Yo estaba escuchando con gran atención.

—¿Cómo fue que tu madre y tú vinisteis aquí?

Helen volvió a suspirar.

—Mi madre es doce años menor que Eva —dijo—. Siempre fue la favorita de mi tía entre sus hermanos pequeños, y sólo tenía cinco años cuando Eva se fue a Budapest. Después, cuando mi madre tenía diecinueve y aún era soltera, se quedó embarazada. Tenía miedo de que sus padres y la gente del pueblo se enteraran. En una cultura tan tradicional, habría corrido el peligro de ser expulsada, y hasta de morir de hambre. Escribió a Eva para pedirle ayuda, y mis tíos le pagaron el viaje a Budapest. Mi tío fue a buscarla a la frontera, que estaba muy vigilada, y la llevó a la ciudad. Mi tía dijo en una ocasión que mi tío había pagado un soborno considerable a las autoridades fronterizas. Los húngaros odiaban a los transilvanos, sobre todo después del Tratado de Trianón. Mi madre me dijo que mi tío se había ganado su devoción más absoluta. No sólo la rescató de una situación terrible, sino que nunca permitió que padeciera discriminación alguna debido a su nacionalidad. Se le rompió el corazón cuando él murió. Era la persona que la había traído a Hungría, que le había dado una nueva vida.

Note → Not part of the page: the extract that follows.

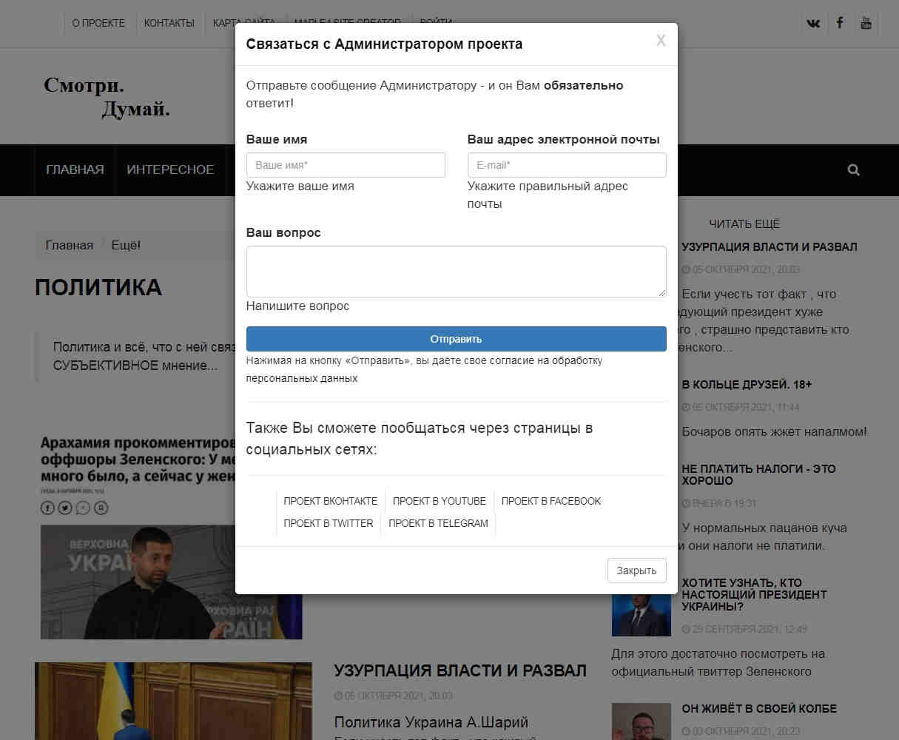Follow the "Проект в YouTube" link
899x740 pixels.
click(439, 501)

—¿Y después naciste tú? —pregunté en voz baja.

—Y después nací yo, en un hospital de Budapest, y mis tíos contribuyeron a mi educación.

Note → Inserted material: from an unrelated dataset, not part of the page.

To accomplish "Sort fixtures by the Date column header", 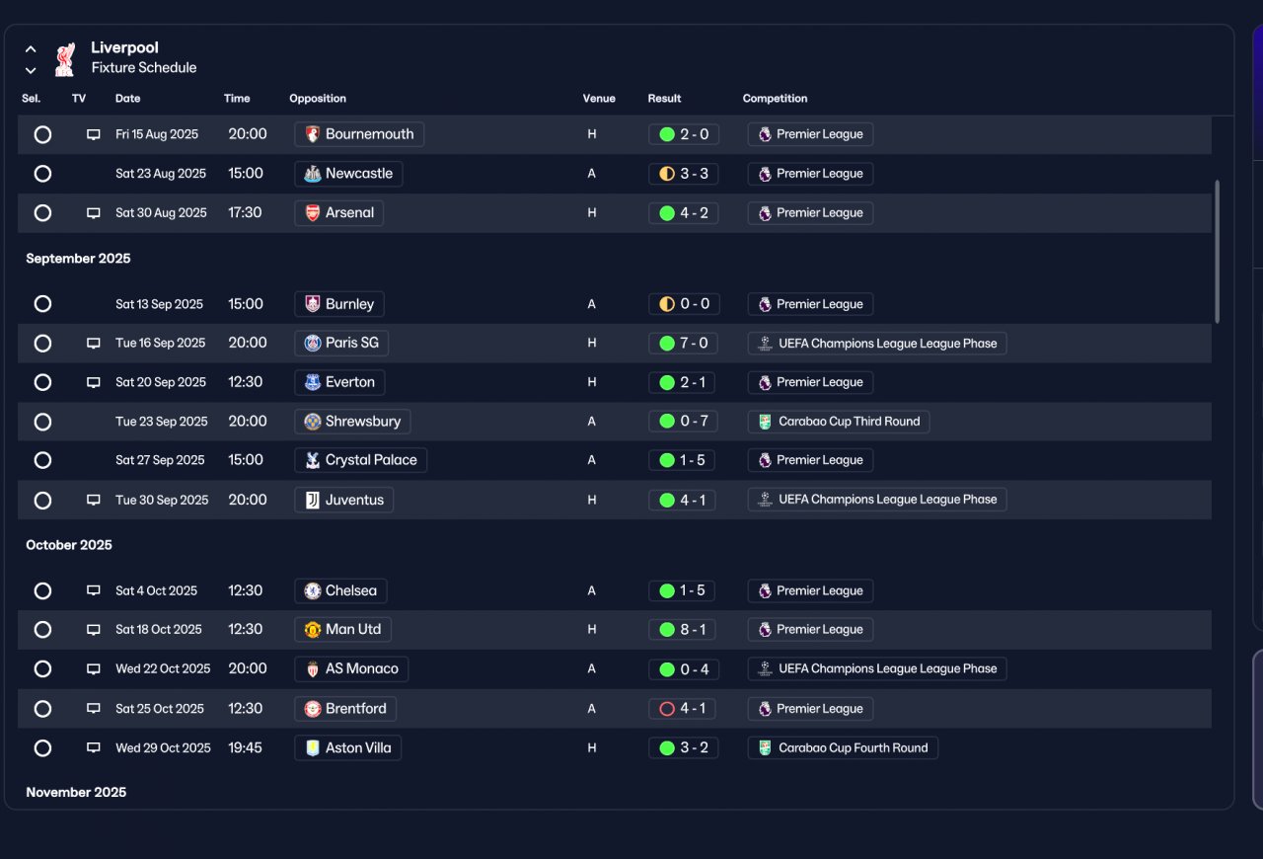I will (127, 99).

Vivimos con ellos hasta que fui al instituto. Eva nos llevó al campo durante la guerra y encontró comida para todos, aún no sé cómo. Mi madre también se educó aquí y aprendió húngaro. Siempre se negó a enseñarme rumano, aunque a veces la he oído hablar en sueños en su idioma natal. —Me dirigió una mirada amarga—. Ya ves a qué redujo nuestras vidas tu amado Rossi —dijo, y torció la boca—. De no haber sido por mis tíos, mi madre habría muerto sola en algún bosque de la montaña y los lobos la habrían devorado. A las dos en realidad.

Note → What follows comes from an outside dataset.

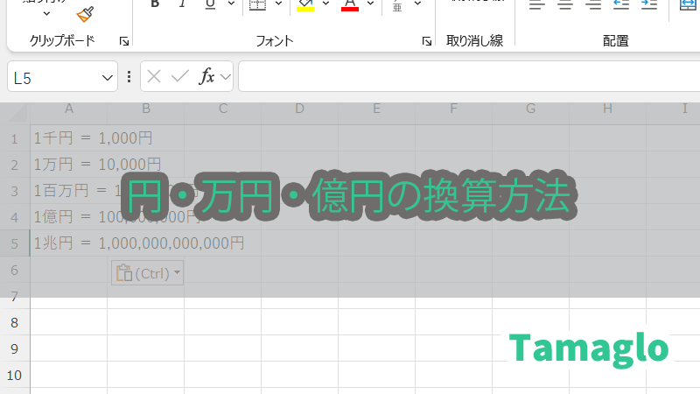
Task: Click the Format Painter brush icon
Action: coord(85,13)
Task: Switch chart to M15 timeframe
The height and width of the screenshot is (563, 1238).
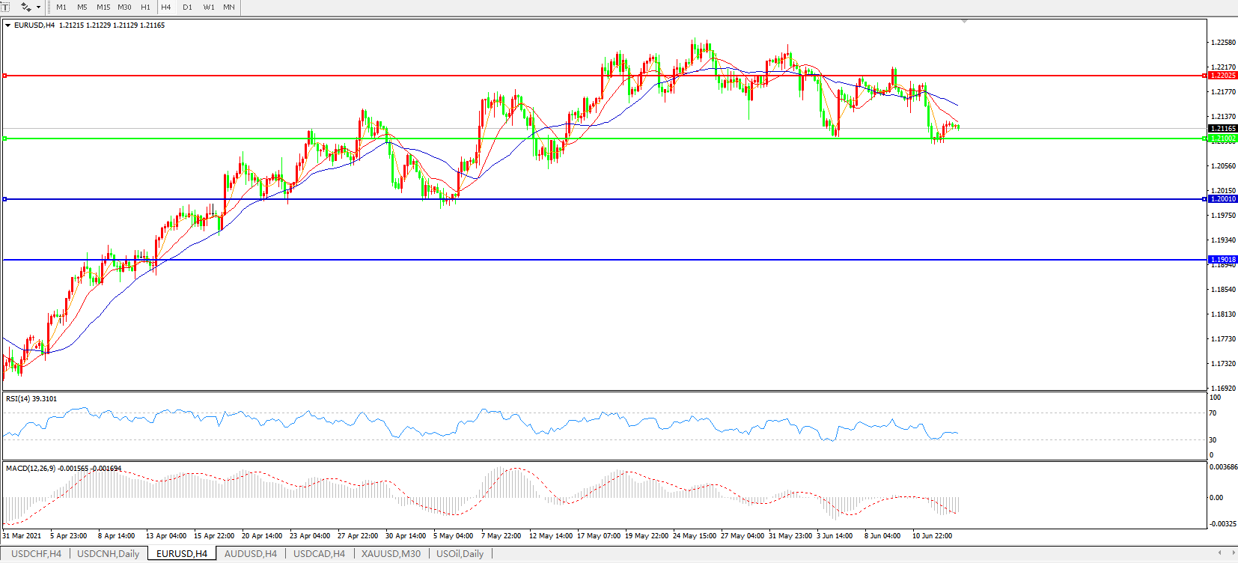Action: pyautogui.click(x=103, y=7)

—Yo también estoy agradecido a tus tíos —dije, y después, temeroso de su mirada sardónica, me apresuré a servirle más café de la cafetera metálica que había a mi lado.

Helen no contestó, y al cabo de un momento sacó unos papeles de su bolso.

—¿Repasamos la conferencia una vez más?

El sol de la mañana y el frío aire del exterior representaban una amenaza para mí. Mientras caminábamos hacia la universidad, sólo podía pensar en que se estaba acercando el momento, y a marchas forzadas, en que debía pronunciar mi conferencia. Sólo había dado una conferencia antes, una presentación conjunta con Rossi el año anterior, cuando había organizado un congreso sobre el colonialismo holandés. Cada uno había escrito la mitad de la conferencia. Mi mitad había sido un patético intento de destilar en veinte minutos lo que yo creía que iba a ser mi tesis antes de haber escrito una sola palabra de ella. La de Rossi había sido un brillante y amplio tratado sobre la herencia cultural de los Países Bajos, el poderío estratégico de la marina holandesa y la naturaleza del colonialismo. Pese a mi sensación general de insuficiencia en lo tocante a todo el tema, me halagó que me incluyera. También me sentí apoyado durante toda la experiencia por su rotunda y segura presencia a mi lado en el estrado, su cordial palmada en el hombro cuando le pasé el testigo. Hoy estaría solo. La perspectiva era deprimente, cuando no aterradora, y sólo pensar en cómo se las habría arreglado Rossi me tranquilizaba un poco.